Monday, 24 June 2019

Green sea turtle nests could beat record highs on the Space Coast this season. Here’s why. – via Herp Digest




Orlando Sentinel, 6/21/19

The number of green turtle nests on the Atlantic coast have been on the upswing, surpassing the loggerhead turtle. Scientists are thrilled by this development.

During this time of year, sea turtles emerge from the ocean to lay eggs on the sand at night on Florida’s beaches.

The state accounts for 90 percent of the nation’s loggerhead nests, but another species also listed as threatened, the green turtle, has blown past the loggerhead on the Space Coast and is expected to post another record number of nests this year.

“So, this season is particularly exciting because this is the 'up’ year for green turtle nests,” said Ashley Lord, interpretative park ranger who leads turtle tours at Canaveral National Seashore.

Since Canaveral began protecting turtle nests from animal predators with metal screens in 1984, the female hatchlings that survived are now of reproductive age, returning to the beaches where they were hatched. There is also no light pollution and no housing development along 24 miles of beach.

During the last reproduction year for green turtles in 2017, the species surpassed loggerhead nests at Canaveral National Seashore. There were 7,736 green turtle nests to 4,556 loggerhead nests even though many of the green turtle nests later in the season were wiped out by Hurricane Irma.

Green turtles reproduce every other year. The nest screening program started in 1984, and the hatchlings that survived at higher rates would have returned to the same beaches 25-30 years later. Leatherback turtles also nest at Canaveral but result in fewer than 35 nests a year.

Female green turtles reproduce every other year and so far point-in-time counts for 2019 are higher compared to the same week in 2017 for Canaveral National Seashore as well as the nearby Archie Carr National Wildlife Refuge.

Turtle nests face obstacles in addition to hurricanes.

Last year, 1,000 nests were wiped out at Canaveral National Seashore due to predators including raccoons and feral hogs, said Kristen Kneifl, chief of resource management. So far this season, the raccoons got into about 250 nests. Canaveral has taken steps to eradicate the problem raccoons.

To protect turtles from prey, volunteers and a team of four biological technicians cover nests with 4-by-4-foot metal wire screens with holes large enough for hatchlings to crawl out of as they emerge into the world. The screens are anchored into the sand with pieces of bent rebar.

“Our numbers are getting more than our staff can handle on every given day,” Kneifl said. “They’ve got to place the screen. They’ve got to pound the rebar. And with over 100 nests a day, it’s too much.”
Volunteer Patty Lillie of Winter Park spent many years alongside staffers, locating nests at Canaveral National Seashore, riding in an all-terrain vehicle under the moonlight.
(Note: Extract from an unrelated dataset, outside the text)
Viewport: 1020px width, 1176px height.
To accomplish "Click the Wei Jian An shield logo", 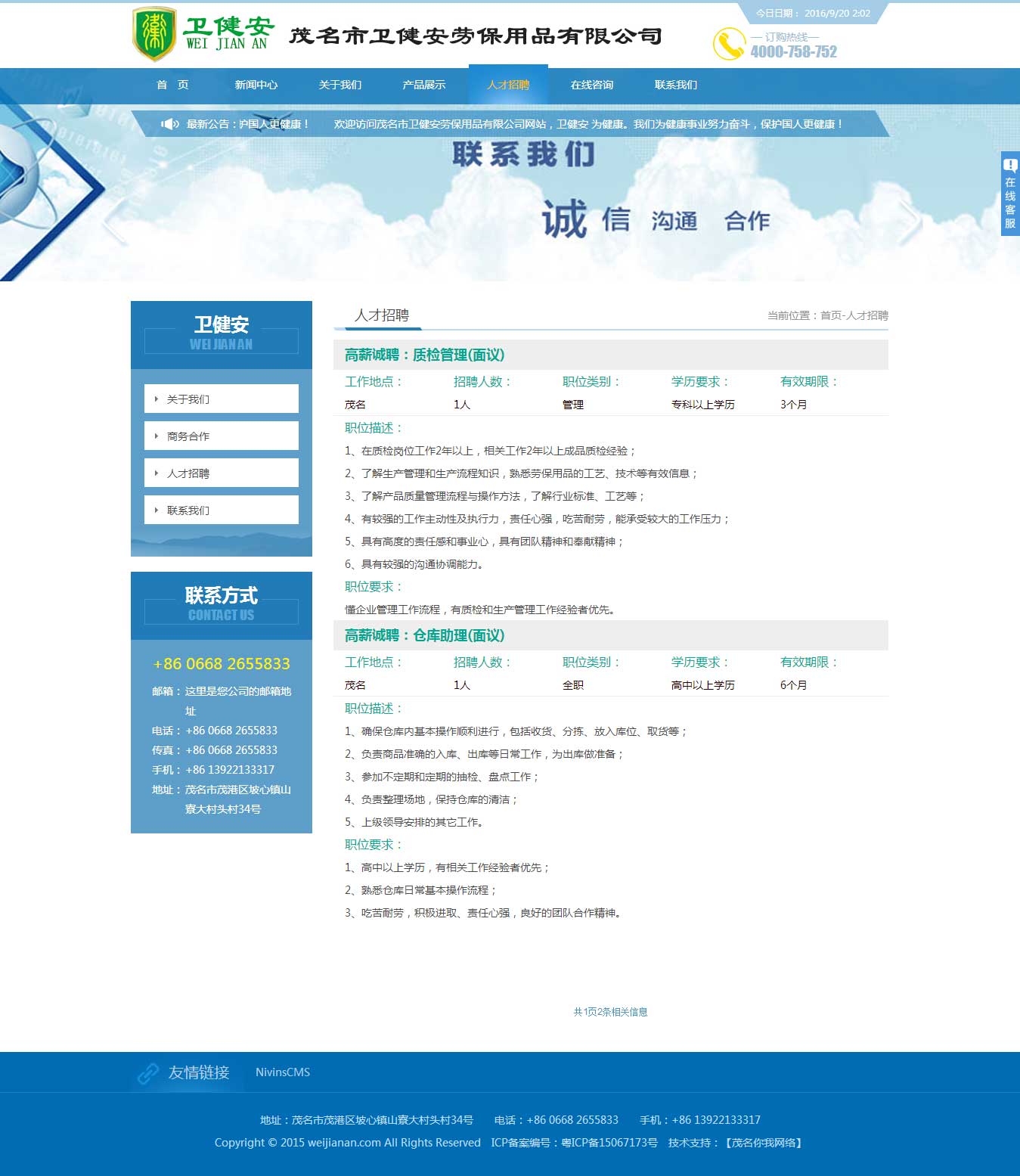I will [x=154, y=34].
“It’s a workout — the most I’ve ever done is 28 [nests] in one night and I was toast," she said.

These days, she guides small groups at night so they can see loggerheads lay eggs.

“I love doing that part, too,” Lillie said of the tours, “because the more people experience something with an animal, the more they’re going to care about that animal.”

Visitors aren’t allowed to view green turtles laying eggs along Florida’s shorelines because it is not a permitted activity by the Florida Fish and Wildlife Conservation Commission. But scientists see them.

“To have a day when there are more green turtles nesting than loggerheads is very surprising because they were doing poorly for so long,” said Jane Provancha, an ecologist who has studied Florida’s sea turtles extensively.

But as the climate gets warmer, there is concern there won’t be enough male sea turtles to sustain long-term population growth. The warmer the sand temperature, the more likely the hatchling will be a female.

It’s a subject Provancha researched in the late 1980s with the late Nicholas Mrosovsky. They discovered that loggerhead hatchlings from 1986-1990 at Cape Canaveral Air Force Base were more than 90 percent female. Green turtles develop similarly to loggerheads, she said. Their differences can be found in migratory patterns and diet, among other factors.

“We believe there are more females to start off in the ocean when animals are released from their nest," she said, but experts still don’t know a lot about the gender ratio in the adult stage because the males tend to stay in the water while the females show up on the beach.

In Australia, she said, studies have estimated the gender ratio of turtles in the water is two or three females to one male.

“We could assume the same” for the Atlantic population, she said.

Warmer sand temperatures can also speed up when the eggs will hatch. They also can cause sea turtles to lay their eggs further north where it might be cooler, although green turtles will nest within five to 10 miles of where they were born. Loggerheads seem to nest within a 40-mile range.

Atlantic green turtles were listed as endangered only as recently as 2016, when they were downgraded to threatened under the Endangered Species Act. Loggerheads in this area also are listed as threatened.

The idea that there would be this many green turtles today couldn’t have been predicted 15, 20 or 30 years ago, Provancha said.